The treatment of patients with severe illness is special. There is a lot of anguish, a lot of anxiety, and often a lot of death. It takes a special and invested commitment from all involved—patients, nurses, doctors, scientists, administrators, and directors—to sustain the conviction, momentum and support necessary to carry us through the times that are inevitably trying and painful. But if this is where the battle lines are drawn, dare we walk away?
The successes of antiretroviral therapy for human immunodeficiency virus (HIV) started at NIH originally with zidovudine (AZT); was perfected over the years with infection prophylaxis, multidrug combinations, and simplified delivery; and has culminated in a widespread group of drug targets and the cognate drugs that have given us a new paradigm for how serious diseases can be turned. The unconquered frontiers of immune reconstitution and HIV-associated malignancies are slowly yielding through innovative IRP studies.
The eruption of excitement around the dramatic and successful treatments of cancer with chimeric antigen receptors has finally persuaded even the long-standing skeptics that immune control of cancer is real, harnessable, and effective.
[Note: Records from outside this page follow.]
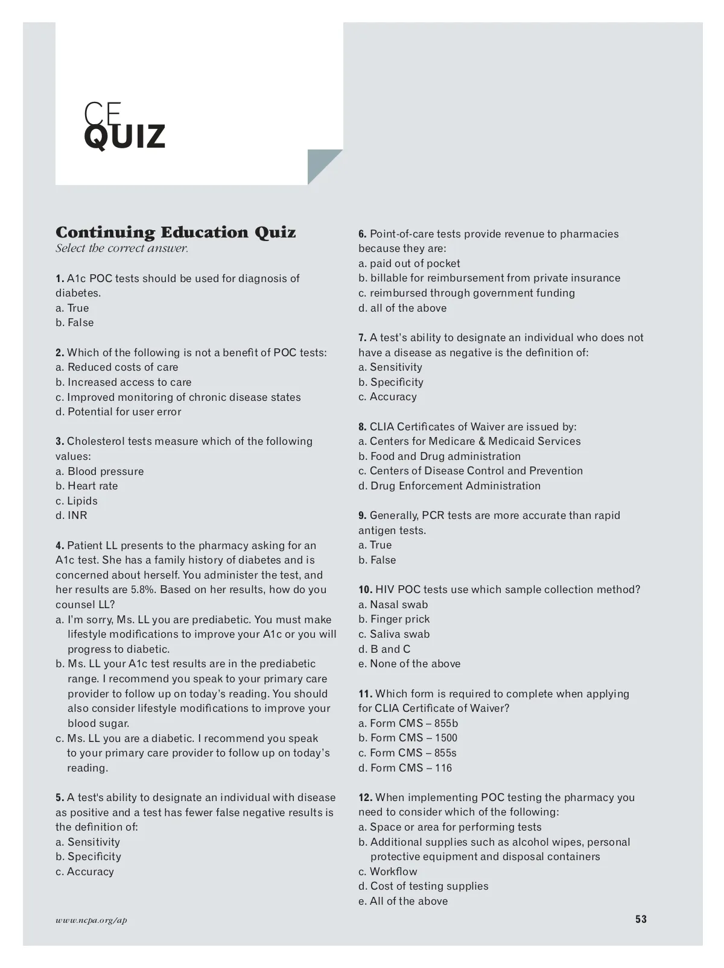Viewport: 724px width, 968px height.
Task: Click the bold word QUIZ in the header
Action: [x=124, y=137]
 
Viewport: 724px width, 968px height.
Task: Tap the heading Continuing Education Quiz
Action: [x=176, y=233]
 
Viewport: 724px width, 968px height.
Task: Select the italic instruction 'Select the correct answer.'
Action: [x=122, y=248]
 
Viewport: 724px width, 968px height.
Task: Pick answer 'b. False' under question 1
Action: [x=75, y=322]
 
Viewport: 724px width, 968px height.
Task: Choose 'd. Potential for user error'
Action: [x=118, y=412]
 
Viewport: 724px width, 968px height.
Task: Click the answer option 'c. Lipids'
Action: [x=77, y=501]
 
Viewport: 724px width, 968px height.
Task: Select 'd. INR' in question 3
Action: [x=72, y=515]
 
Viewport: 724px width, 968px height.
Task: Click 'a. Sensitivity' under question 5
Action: [x=87, y=842]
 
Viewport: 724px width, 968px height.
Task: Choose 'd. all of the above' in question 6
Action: [x=402, y=308]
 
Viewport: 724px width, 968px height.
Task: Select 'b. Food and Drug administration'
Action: [x=439, y=456]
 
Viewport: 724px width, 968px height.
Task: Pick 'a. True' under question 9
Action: [x=375, y=545]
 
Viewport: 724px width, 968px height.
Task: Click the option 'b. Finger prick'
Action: [x=394, y=619]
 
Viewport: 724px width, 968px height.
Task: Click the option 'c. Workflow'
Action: [x=387, y=872]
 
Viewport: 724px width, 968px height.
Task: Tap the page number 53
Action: [x=641, y=919]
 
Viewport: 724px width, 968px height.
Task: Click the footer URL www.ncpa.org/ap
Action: [x=91, y=920]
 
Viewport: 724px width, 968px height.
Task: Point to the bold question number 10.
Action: [x=365, y=589]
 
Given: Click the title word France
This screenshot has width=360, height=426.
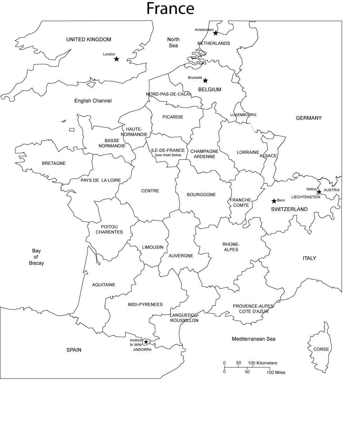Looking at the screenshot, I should (x=170, y=8).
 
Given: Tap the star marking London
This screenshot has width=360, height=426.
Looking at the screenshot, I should (x=116, y=59).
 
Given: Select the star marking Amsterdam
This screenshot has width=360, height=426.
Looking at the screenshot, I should (x=215, y=33).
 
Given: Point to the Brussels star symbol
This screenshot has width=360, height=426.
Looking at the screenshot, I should (x=205, y=81).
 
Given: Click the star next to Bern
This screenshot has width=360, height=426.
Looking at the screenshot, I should (x=274, y=201).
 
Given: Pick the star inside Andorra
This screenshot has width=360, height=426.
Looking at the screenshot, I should (x=146, y=342).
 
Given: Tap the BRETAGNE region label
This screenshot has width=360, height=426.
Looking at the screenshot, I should (x=54, y=163).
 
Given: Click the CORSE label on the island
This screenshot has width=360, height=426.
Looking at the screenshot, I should (x=321, y=349).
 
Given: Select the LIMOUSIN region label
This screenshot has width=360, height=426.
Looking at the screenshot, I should (x=153, y=247).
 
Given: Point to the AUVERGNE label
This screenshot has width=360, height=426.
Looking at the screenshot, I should (x=181, y=256).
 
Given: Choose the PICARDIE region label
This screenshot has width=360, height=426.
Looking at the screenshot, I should (x=173, y=117).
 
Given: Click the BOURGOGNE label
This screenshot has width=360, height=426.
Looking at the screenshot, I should (x=201, y=195).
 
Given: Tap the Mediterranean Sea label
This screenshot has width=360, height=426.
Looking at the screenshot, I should (x=253, y=339).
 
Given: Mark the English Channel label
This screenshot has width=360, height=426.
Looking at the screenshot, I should (x=93, y=101).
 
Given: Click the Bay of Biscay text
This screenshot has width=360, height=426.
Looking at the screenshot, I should (x=36, y=257).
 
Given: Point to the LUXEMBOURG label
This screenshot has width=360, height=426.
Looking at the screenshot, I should (x=243, y=115).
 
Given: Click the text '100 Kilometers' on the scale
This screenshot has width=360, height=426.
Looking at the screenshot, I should (x=262, y=363).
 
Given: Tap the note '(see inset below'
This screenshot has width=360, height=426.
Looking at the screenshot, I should (x=168, y=155).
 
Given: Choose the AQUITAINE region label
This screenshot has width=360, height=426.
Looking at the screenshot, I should (x=104, y=285).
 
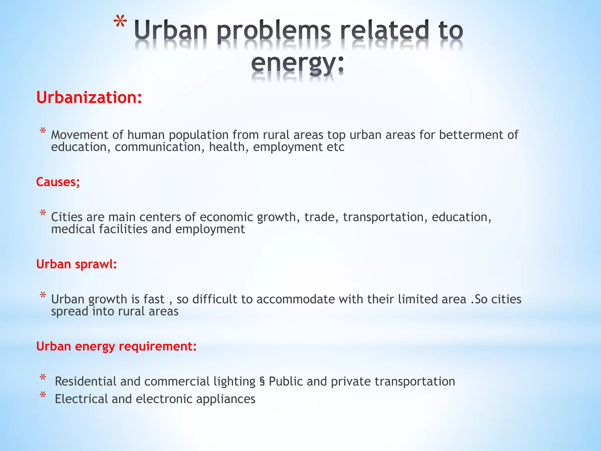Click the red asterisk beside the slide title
click(120, 23)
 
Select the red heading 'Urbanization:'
click(89, 97)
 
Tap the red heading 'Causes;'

The deep intramural commitment to the immune control of cancer by Steve Rosenberg’s lab (NCI), which is exploring cell-mediated mechanisms, and Ira Pastan’s lab (NCI), which is using humoral ones, both anticipated and facilitated this development. This effort to focus, train, and release the latent powers of immunity on specific tumors has emerged as one of the most critical and important ways in which we will address cancer in the future.
Development of new tools is essential, of course. But just as critical is learning how to use the tools that already exist. Lou Staudt’s group (NCI) has dissected the molecular signature and definition of lymphomas, enabling their detection and tailoring of treatments. Staudt, Kieron Dunleavy (NCI), Wyndham Wilson (NCI), and colleagues have honed the chemotherapy of lymphoma to a fine edge, using the NIH-established principles of multiagent chemotherapy to achieve terrific cure rates while reducing the need for more toxic therapies.
In the infectious-disease realm: While working to create new drugs for tuberculosis, Clif Barry’s lab (NIAID) has shown how to use the old drug linezolid in the successful treatment of multidrug-resistant tuberculosis. Cindy Dunbar’s group (NHLBI) turned eltrombopag, a drug used for severe thrombocytopenia, into a drug that can rescue a significant number of people who have severe aplastic anemia.
Perhaps our greatest ongoing area of shining success is one that has been a jewel in our diadem for decades: our unique capacity as a community of like-minded investigators to identify specific patient phenotypes; recruit similar patients and their families; bring them in for study; genotype them; understand the underlying mechanisms; and—with hard work and good luck—develop new therapies. For example, the extraordinary work of Marston Linehan’s group (NCI) in dissecting and defining the metabolic basis of kidney cancers has changed diagnosis, screening, therapy, and survival.
The list of new diseases (and the genes associated with them) discovered at NIH stretches way back, but the pace of discovery in the past few years has been breathtaking: novel autoinflammatory diseases (DIRA, NOMID); novel immunodeficiencies (DOCK8, PLCG2, VPS45); novel endocrinopathies (ARMC5, NT5E, EHHADH); novel metabolic syndromes (Proteus); novel cancer syndromes (HIF2A, GATA2); and the remarkable yield of the Undiagnosed Diseases Program led by Bill Gahl. All these new diseases and genes provide even more targets for the massed investigative power of NCATS, promising even more new drugs for the future.
And then there’s the work from Julie Segre’s team (NHGRI), which championed genome sequencing to track a microbe’s spread.
This essay presents a very brief, necessarily inadequate, and incomplete sampler of some of the many things that are ongoing and outstanding in the Clinical Center’s intramural clinical program. What we have changed about the practice of medicine so far is only the prologue.